Susanna and Anna Venter were each found guilty on 62 counts of fraud, while the third sister Lourentia Palland was found guilty on 56 charges. Three sisters who created fraudulent salary advice and bank statements to obtain credit from financial institutions were found guilty by the Bellville Commercial Crimes Court on Friday.
The three created fake salary advice slips and falsified bank statements in order to obtain loans fraudulently, and to purchase a new car. The multiple fraud charges against the three involved about R700 000. The charge sheet, compiled by prosecutor Jannie Knipe, said the saga began when Susanna Venter launched an educational institution named Tourism Awareness, Training and Education (Tate) in Stellenbosch, in 1998. Venter's sisters and friend helped in the business. About three years later, the focus of the business shifted to corporate training, management and skills development, which led to the registration of a close corporation named Brainwave Projects 220, trading as Tate. In 2001, Susanna Venter entered into a loan scheme with Multilend, and the three women, acting in common purpose, created a fictitious human resources development officer to liaise with Multilend. The three women each obtained personal long-terms loans from Multilend, pretending to be Tate staff members, and created false salary advice slips.

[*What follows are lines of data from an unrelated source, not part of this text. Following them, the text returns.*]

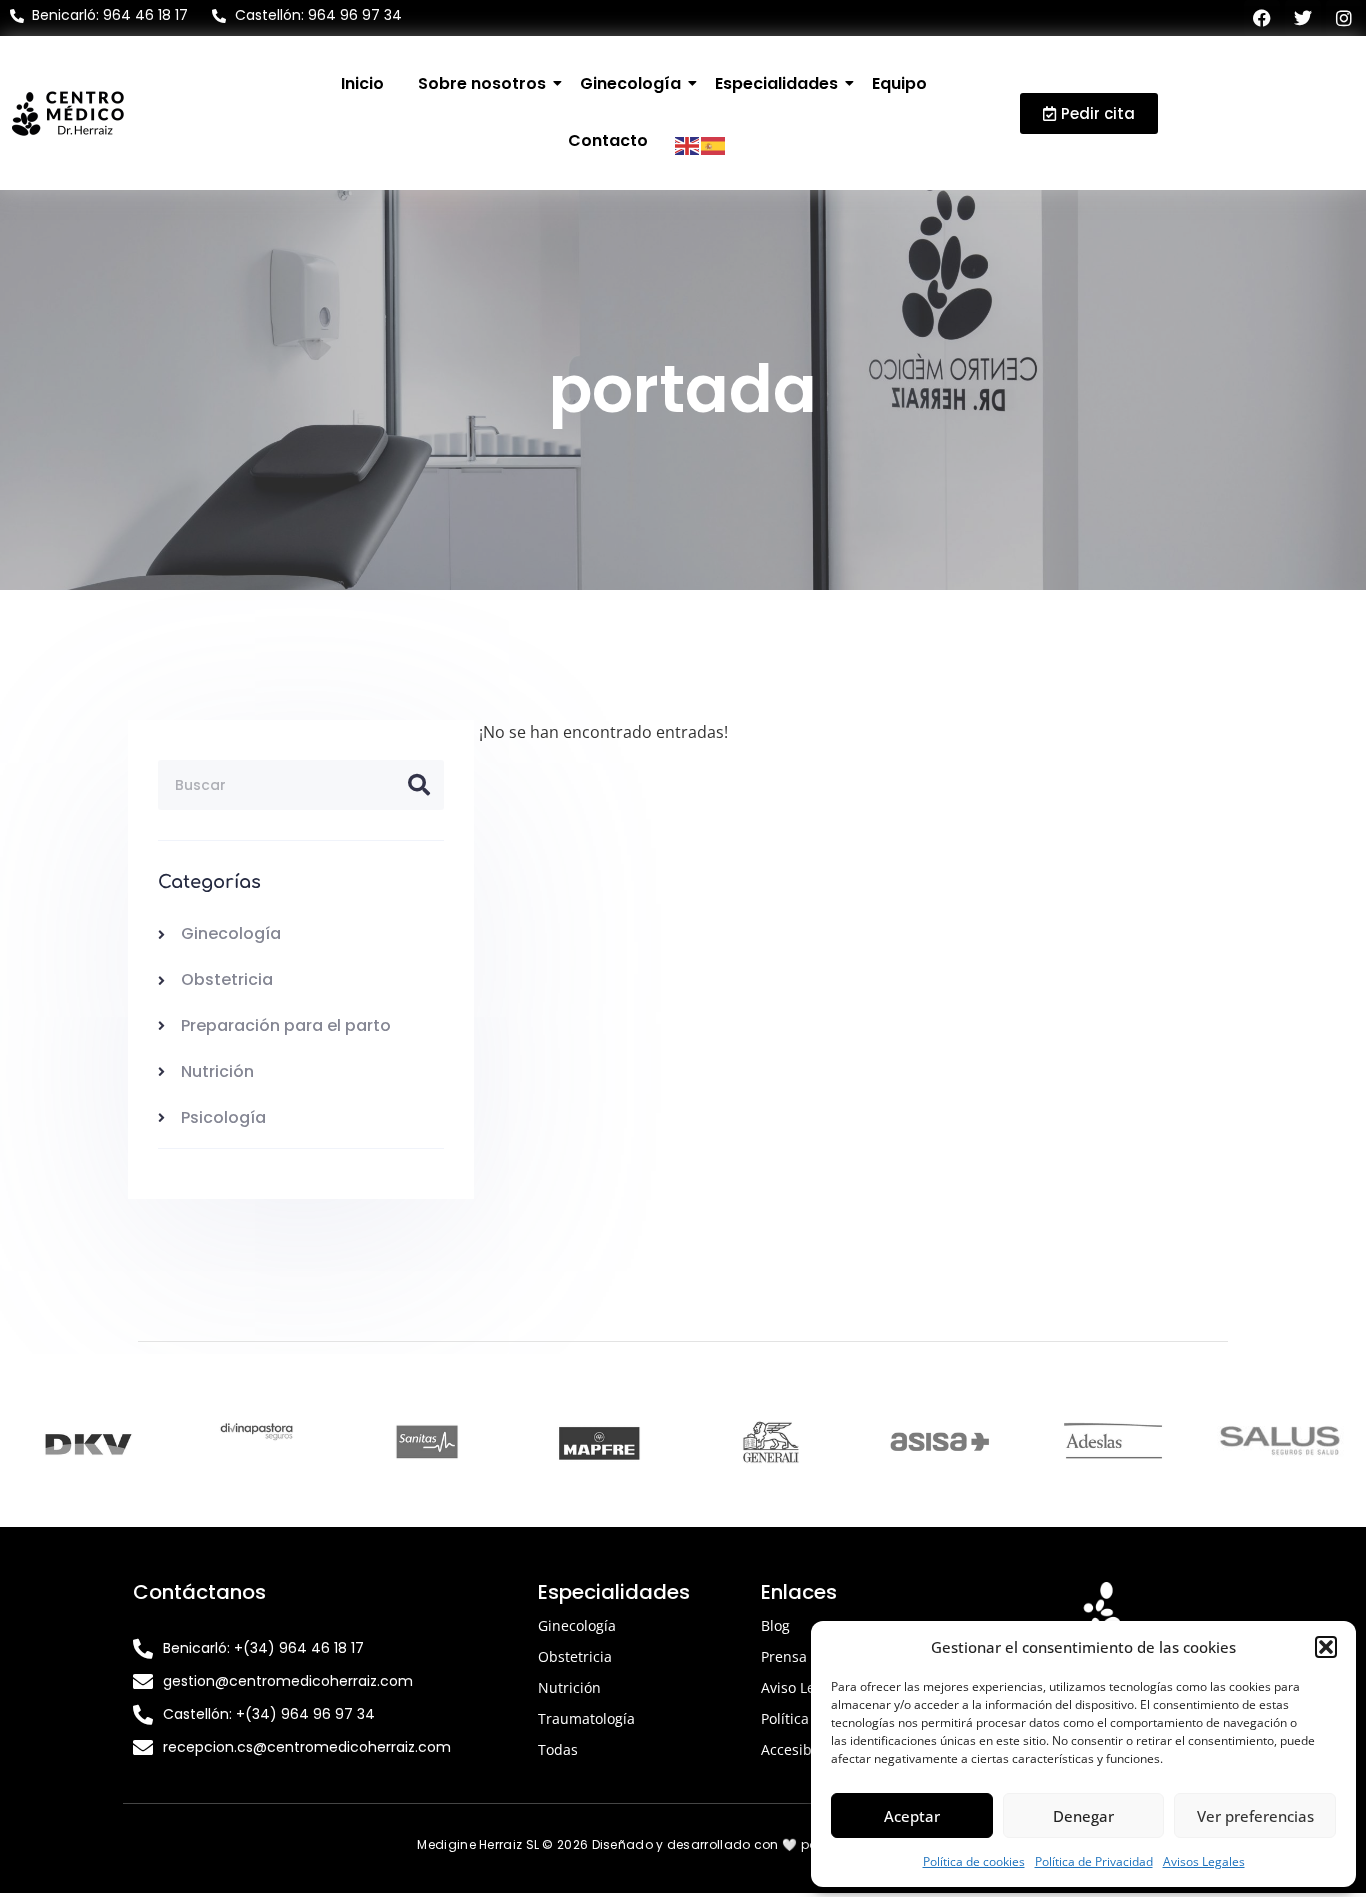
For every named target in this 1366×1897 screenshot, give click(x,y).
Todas (558, 1749)
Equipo (899, 83)
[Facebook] (1262, 18)
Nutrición (569, 1687)
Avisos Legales (1204, 1861)
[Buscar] (419, 785)
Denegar (1083, 1816)
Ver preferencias (1255, 1816)
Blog (775, 1625)
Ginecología (630, 83)
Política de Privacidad (1094, 1861)
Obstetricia (575, 1656)
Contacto (608, 140)
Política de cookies (974, 1861)
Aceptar (912, 1816)
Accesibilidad (805, 1749)
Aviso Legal (798, 1687)
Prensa (784, 1656)
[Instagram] (1344, 18)
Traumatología (586, 1718)
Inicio (362, 83)
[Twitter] (1303, 18)
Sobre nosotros (482, 83)
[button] (1326, 1647)
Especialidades (776, 83)
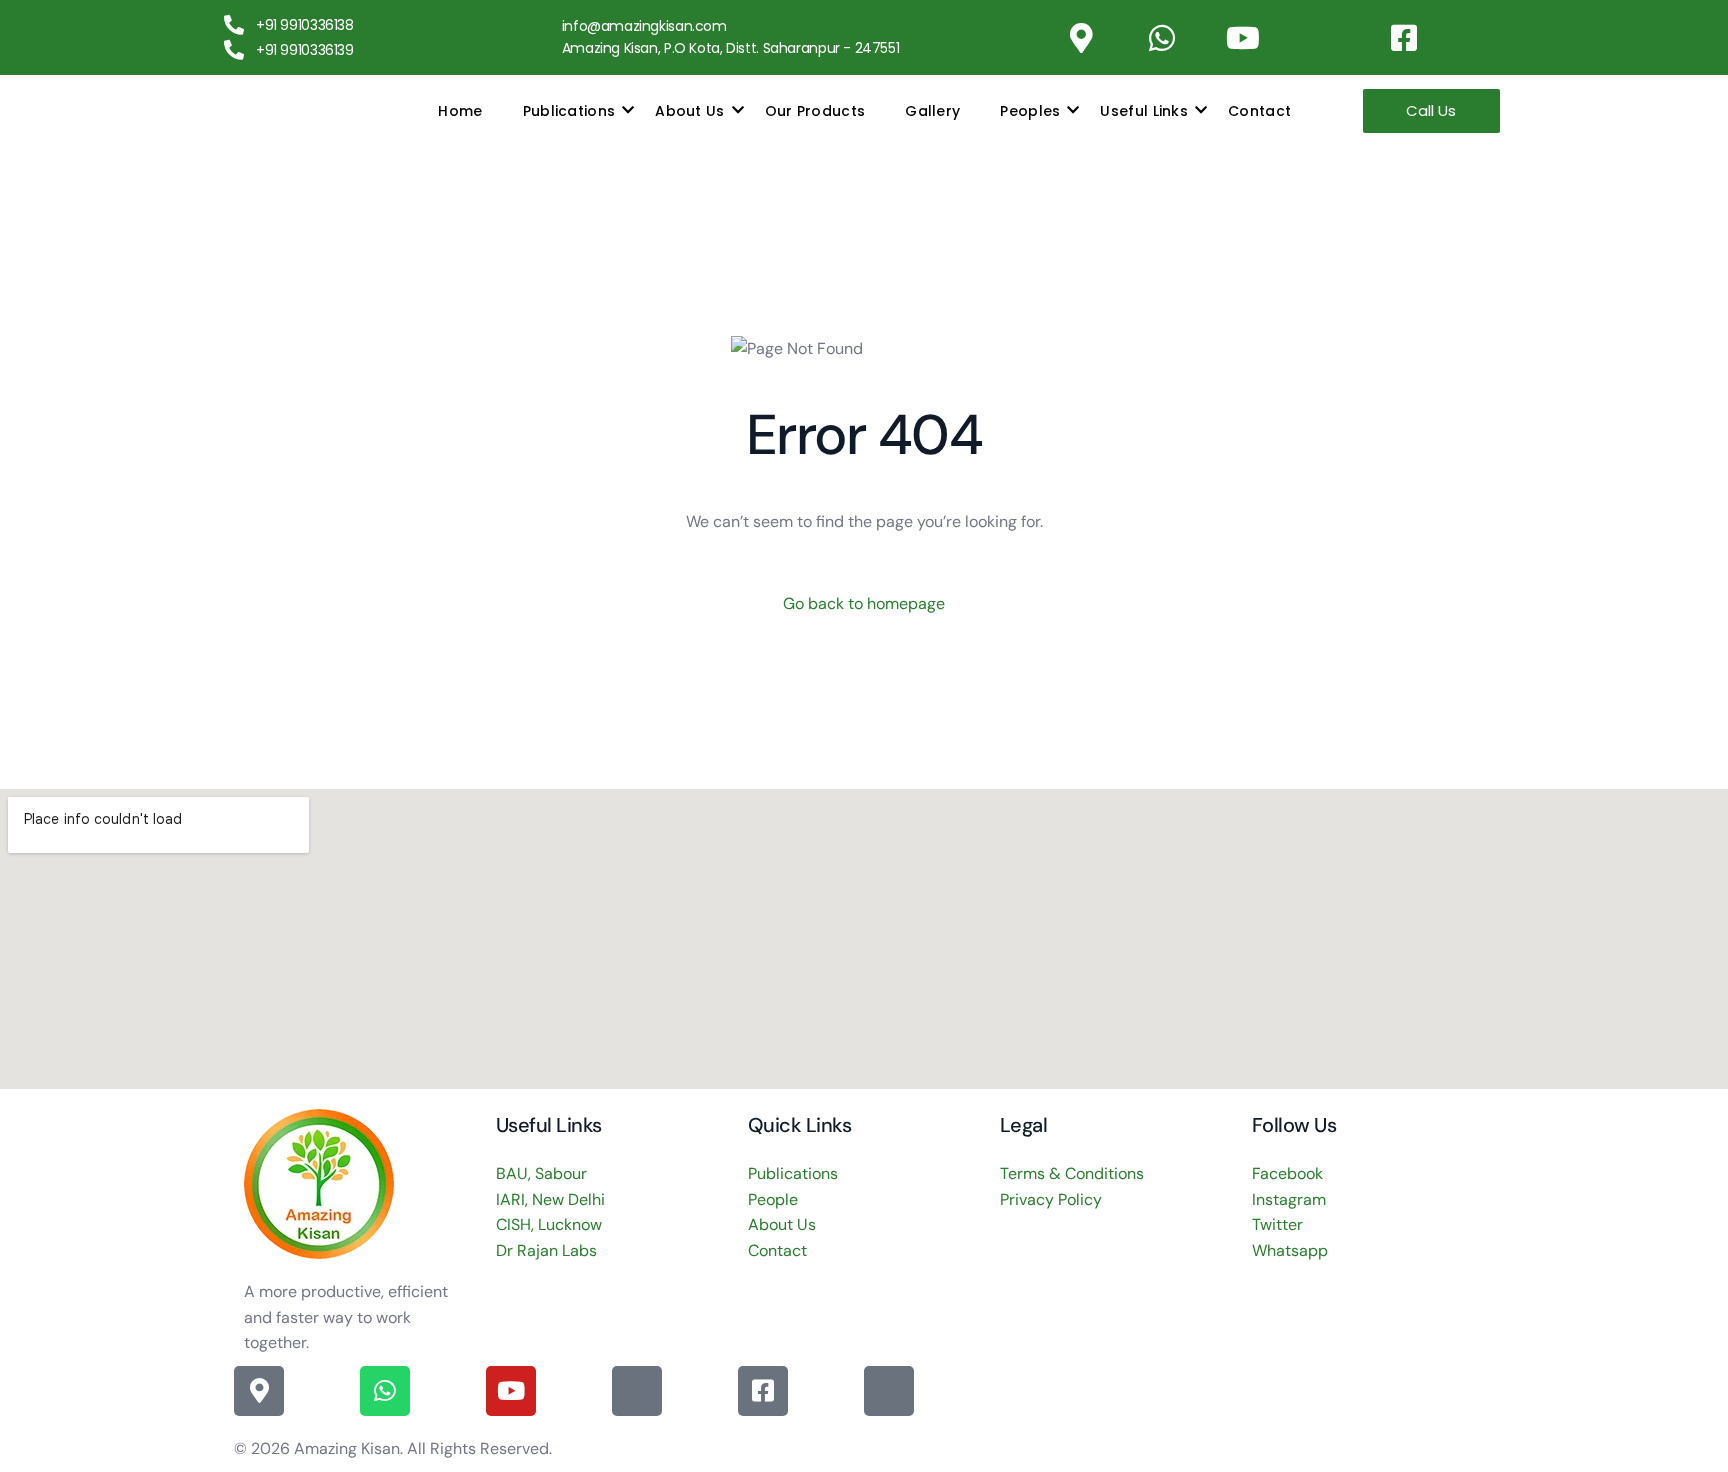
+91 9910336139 (305, 50)
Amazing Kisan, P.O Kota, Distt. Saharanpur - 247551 (731, 48)
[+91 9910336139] (234, 50)
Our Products (815, 111)
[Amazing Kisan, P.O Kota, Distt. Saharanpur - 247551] (543, 48)
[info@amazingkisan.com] (543, 27)
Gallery (932, 111)
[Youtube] (1243, 38)
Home (460, 111)
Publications (569, 111)
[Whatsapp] (1162, 38)
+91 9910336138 (305, 25)
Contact (1259, 111)
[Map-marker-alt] (1082, 38)
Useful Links (1144, 111)
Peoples (1030, 111)
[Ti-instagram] (1324, 38)
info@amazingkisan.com (644, 26)
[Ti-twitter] (1485, 38)
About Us (689, 111)
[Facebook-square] (1404, 38)
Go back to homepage (864, 603)
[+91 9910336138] (234, 25)
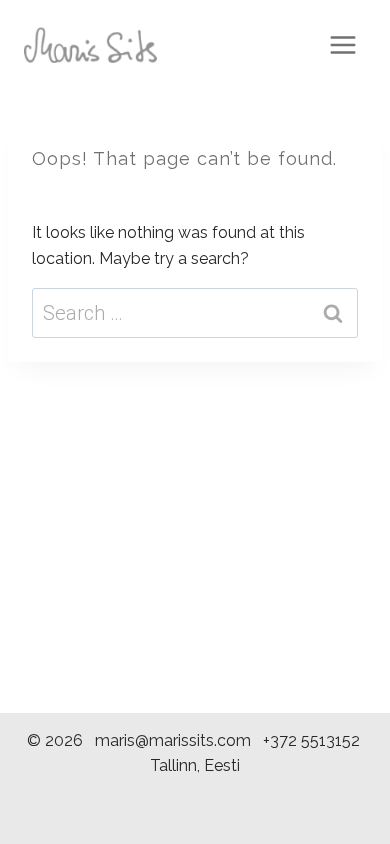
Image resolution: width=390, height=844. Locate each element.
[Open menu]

The business experienced cash-flow problems, which led the three woman to fraudulently obtain additional short-terms loans from Multilend - not only for themselves but for non-existent staff members as well.These fraudulent loans formed the basis for the first 10 counts. On counts 11 to 56, the three, now operating as International Hospitality Institute, similarly obtained fraudulent loans from Future Finance. Three additional counts related to credit fraudulently obtained at Cape Consumers. On these charges, the two Venters were found guilty on all three, while Palland was convicted of one only. The Venters alone were also found guilty on two more fraud charges involving loans obtained from Proteafsg and Cash Centre, as well as the purchase of a Nissan Almera at CMN Nissan with the use of false documents. Magistrate Amrith Chabilall postponed the case to March 4 for sentencing.